Here’s a look inside the numbers and how they changed from four years ago.

In 2020, turnout was driven by nearly one million mail-in ballots, as pandemic-era voters avoided public polling places. So far in this election, voters overwhelmingly chose to vote early in-person rather than by mail.

Almost 25,000 Georgians, 6% of all early voters, sent an absentee ballot by mail while more than 415,000 — the remaining 94% — cast their ballot in person at the polls.

The absentee numbers could still go up. Data from the Secretary of State’s office shows that about 17,000 issued absentee ballots have not yet been returned. Voters can return those by 7 p.m., Tuesday, the day of the party primary elections.

This split between absentee ballots by mail and in-person early voting is shared evenly across rural and urban counties. In urban areas 6% of early voters mailed a ballot in this election, while 94% opted to vote in person. In rural areas, 7% voted by mail and the remaining 93% voted in person.

More than 283,000 people voted in the Republican primary contest, which was the only contested race for much of the early voting period. Nearly two in three early voters in the primary cast Republican ballots.

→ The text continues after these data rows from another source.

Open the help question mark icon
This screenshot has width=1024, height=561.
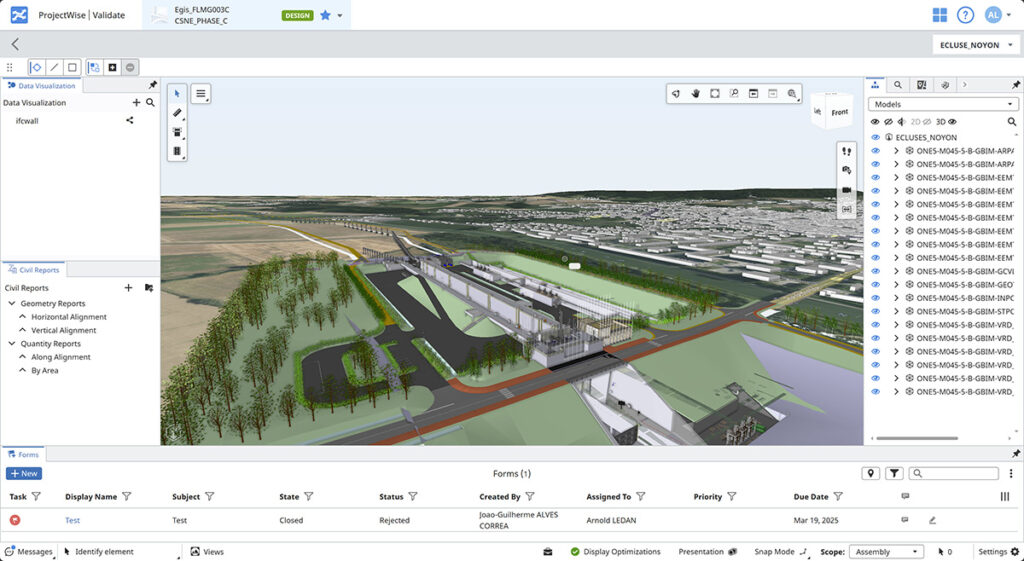pyautogui.click(x=965, y=15)
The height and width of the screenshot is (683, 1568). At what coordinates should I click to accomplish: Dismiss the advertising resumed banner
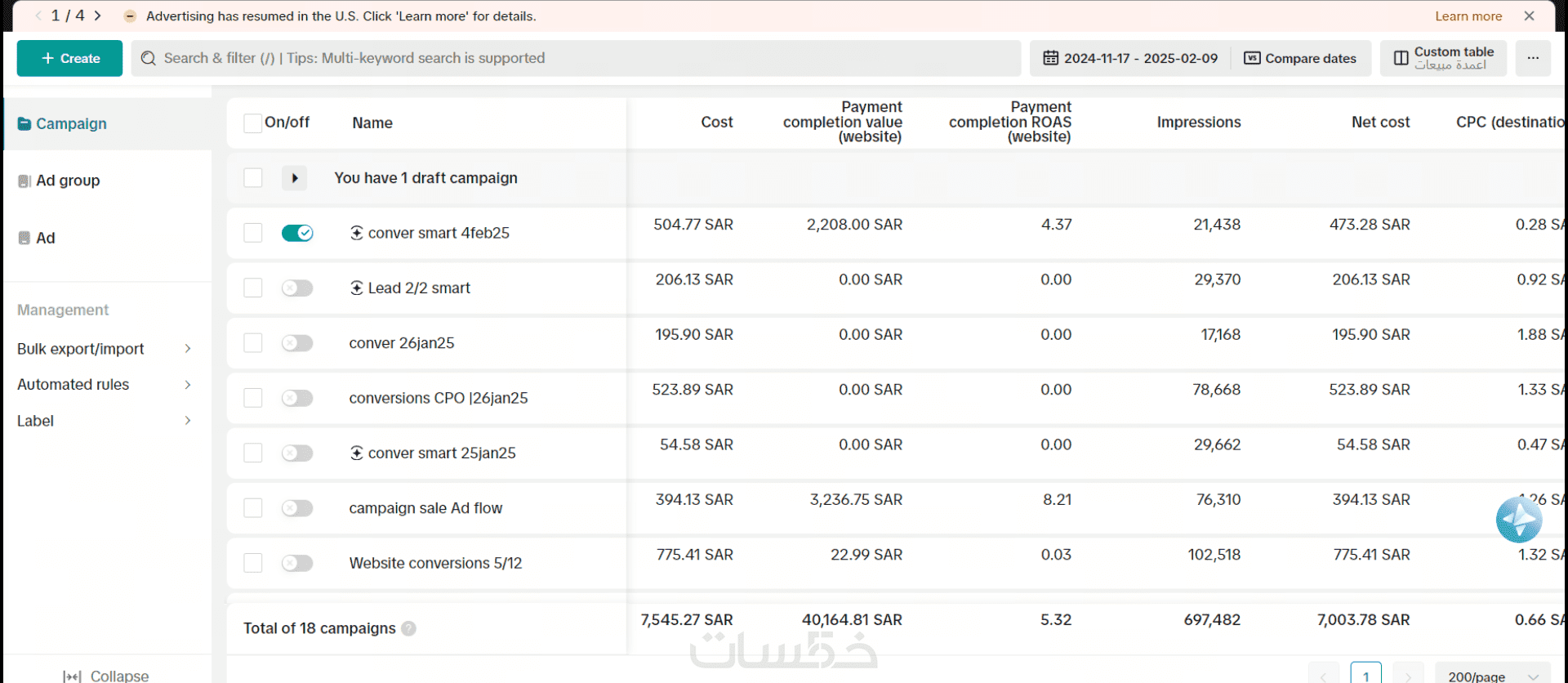pyautogui.click(x=1529, y=16)
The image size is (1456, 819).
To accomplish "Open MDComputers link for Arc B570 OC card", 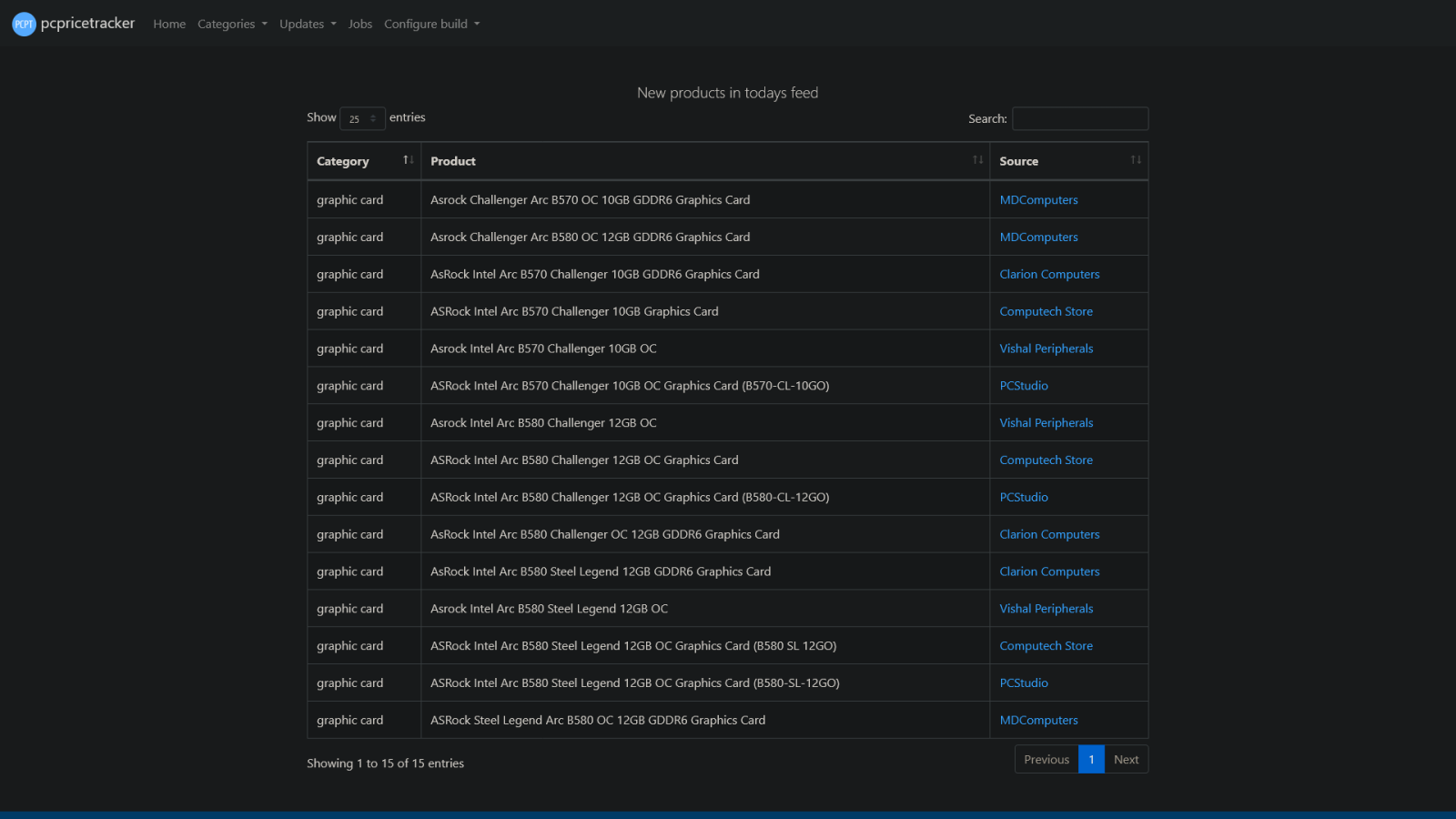I will pyautogui.click(x=1038, y=200).

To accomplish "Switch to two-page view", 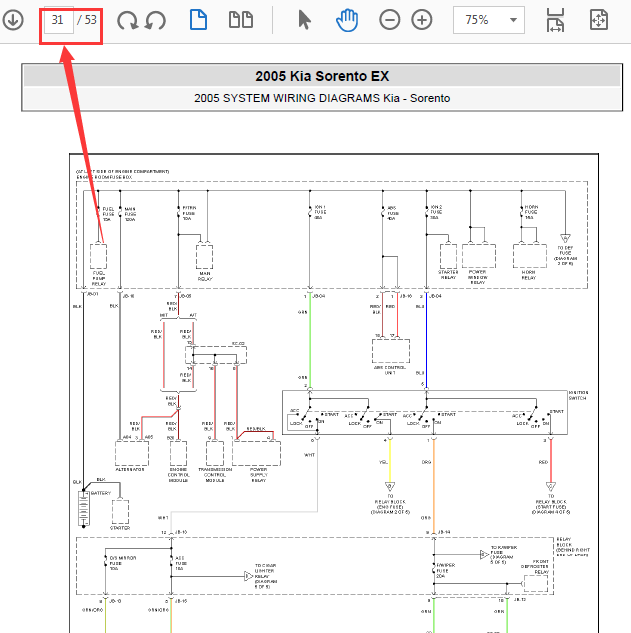I will pos(240,20).
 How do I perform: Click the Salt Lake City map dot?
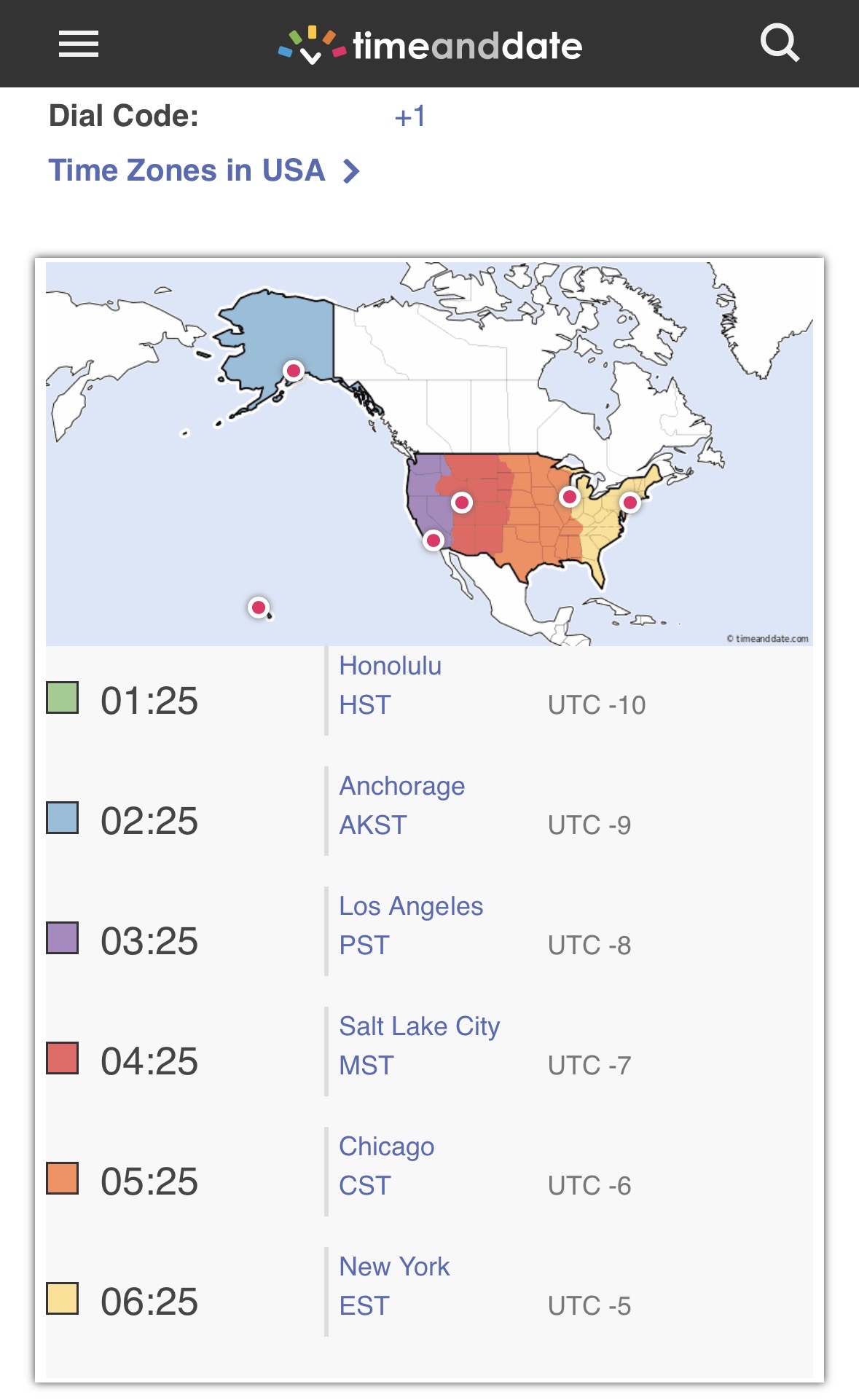click(x=462, y=503)
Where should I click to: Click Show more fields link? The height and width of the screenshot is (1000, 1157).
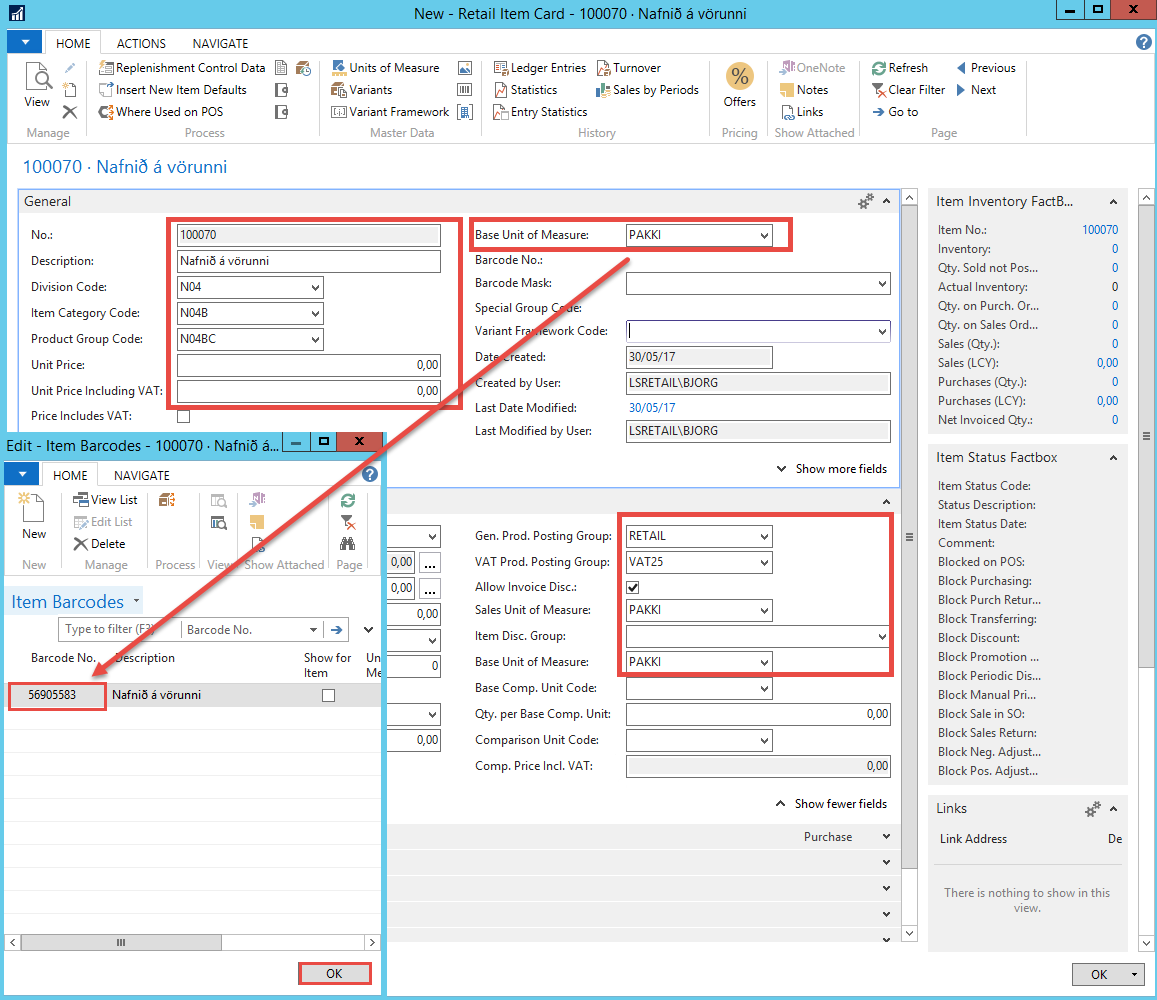832,469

While there were dramatically more Republican ballots than Democratic ballots cast this year, both parties saw sharp drops in early voting participation. Around 620,000 voters who chose a Democratic ballot in 2020 during advanced voting have not voted yet in this primary. Among Republicans, that number is 540,000.

Each party has also attracted voters who did not participate in the 2020 primary. Among those voters, 120,000 chose Republican ballots and 49,000 chose Democratic ballots.

In Glascock, Banks, Murray, and Bacon counties more than 95% of early voters cast Republican ballots. In Clayton, Dougherty, DeKalb, and Hancock counties less than 30% of registered early voters cast Republican ballots, the lowest in the state.